ЗАДАНИЕ 1 ▸ Найдите в листинге все строки со словом «accomplish» и перепишите их.

ОТРЫВОК ТЕКСТА ▸
◆ ◆ ◆ ◆ ◆

Круглосуточная трансляция из офиса Эргосоло

Формат Ромма

Иду длинным, бесконечным коридором на киностудии "Мосфильм", открываю дверь комнаты и сразу, с полуфразы, слышу голос, знакомый по фильму "Обыкновенный фашизм":

- ...парижским "Мулен Руж". Танцуют не женщины, а половые признаки.

Михаил Ильич Ромм сидит в окружении студийного народа - помрежи, ассистенты, редакторы - и рассказывает что-то чрезвычайно увлекательное. Меня представляют мэтру, и я ещё не знаю, что следующие месяц-полтора буду полноправным участником этих посиделок: Ромм травит свои байки, а "молодёжь" в возрасте от двадцати до сорока - слушает.

Кажется, мэтр знает всё. Кроме, конечно, будущего. Я приглашён консультантом по архивам на документальную картину "Первые страницы", которая - увы! - окажется последней завершенной лентой режиссёра. И уж вовсе трудно себе представить, что лет через десять именно мне придётся составлять комментарий к академическому трёхтомнику сочинений покойного Михаила Ильича.

А Ромм между тем, наскоро для знакомства пожав мне руку, продолжает "травить" - что-то о растленной буржуазной рекламе:

- Там не талант требуется, а грубая доходчивость. Например, как нефтяная компания "Эссо" навязывает своё топливо? Висит яркий плакат со страшным оскаленным тигром. И текст: "Заливая бензин "Эссо", вы сажаете в свой бак тигра. - Глупость-то очевидная. Тигр - зверь не тягловый. Но броско, парадоксально. Покупают...

◆ ◆ ◆ ◆ ◆

ИЗВЛЕЧЁННЫЕ ДАННЫЕ ▸

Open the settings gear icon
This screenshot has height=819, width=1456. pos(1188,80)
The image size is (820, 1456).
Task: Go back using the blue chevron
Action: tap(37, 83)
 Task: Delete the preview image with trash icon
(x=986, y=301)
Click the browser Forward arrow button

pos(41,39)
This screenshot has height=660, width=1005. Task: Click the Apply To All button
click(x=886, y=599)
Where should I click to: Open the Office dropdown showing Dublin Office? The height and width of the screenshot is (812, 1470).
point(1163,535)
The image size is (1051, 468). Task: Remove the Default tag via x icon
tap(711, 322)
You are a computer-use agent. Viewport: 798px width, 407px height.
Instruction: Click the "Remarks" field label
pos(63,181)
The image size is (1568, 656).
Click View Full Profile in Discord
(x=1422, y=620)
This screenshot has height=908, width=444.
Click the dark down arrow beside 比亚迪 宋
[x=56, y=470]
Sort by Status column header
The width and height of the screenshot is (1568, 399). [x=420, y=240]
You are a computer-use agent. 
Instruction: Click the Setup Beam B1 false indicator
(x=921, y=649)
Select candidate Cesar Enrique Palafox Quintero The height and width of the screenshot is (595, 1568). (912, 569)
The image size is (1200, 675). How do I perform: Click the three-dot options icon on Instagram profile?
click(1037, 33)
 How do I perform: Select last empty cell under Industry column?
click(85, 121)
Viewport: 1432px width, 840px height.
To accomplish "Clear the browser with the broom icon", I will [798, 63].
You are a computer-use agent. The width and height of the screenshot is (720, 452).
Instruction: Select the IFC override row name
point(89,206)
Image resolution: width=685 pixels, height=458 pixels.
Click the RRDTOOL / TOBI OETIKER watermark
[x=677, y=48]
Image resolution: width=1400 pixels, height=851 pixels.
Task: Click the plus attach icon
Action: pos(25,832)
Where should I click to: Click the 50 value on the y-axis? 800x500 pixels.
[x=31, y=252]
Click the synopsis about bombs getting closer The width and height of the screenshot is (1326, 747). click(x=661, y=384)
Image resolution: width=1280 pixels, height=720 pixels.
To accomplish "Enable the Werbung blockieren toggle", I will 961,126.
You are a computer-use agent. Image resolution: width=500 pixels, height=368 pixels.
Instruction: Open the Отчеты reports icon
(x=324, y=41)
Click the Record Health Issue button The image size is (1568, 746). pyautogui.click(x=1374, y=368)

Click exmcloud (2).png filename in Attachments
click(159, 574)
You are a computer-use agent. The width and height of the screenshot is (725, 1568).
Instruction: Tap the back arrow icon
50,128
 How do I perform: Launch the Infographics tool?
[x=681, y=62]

◆ ◆ ◆ ◆ ◆

ЗАДАНИЕ 2 ▸ Что изображено на плакате нефтяной компании «Эссо», по словам Ромма в отрывке текста?

ОТВЕТ К ЗАДАНИЮ 1 ▸
To accomplish "Clear the browser with the broom icon", I will [798, 63].
To accomplish "Enable the Werbung blockieren toggle", I will 961,126.

ОТВЕТ К ЗАДАНИЮ 2 ▸ Страшный оскаленный тигр.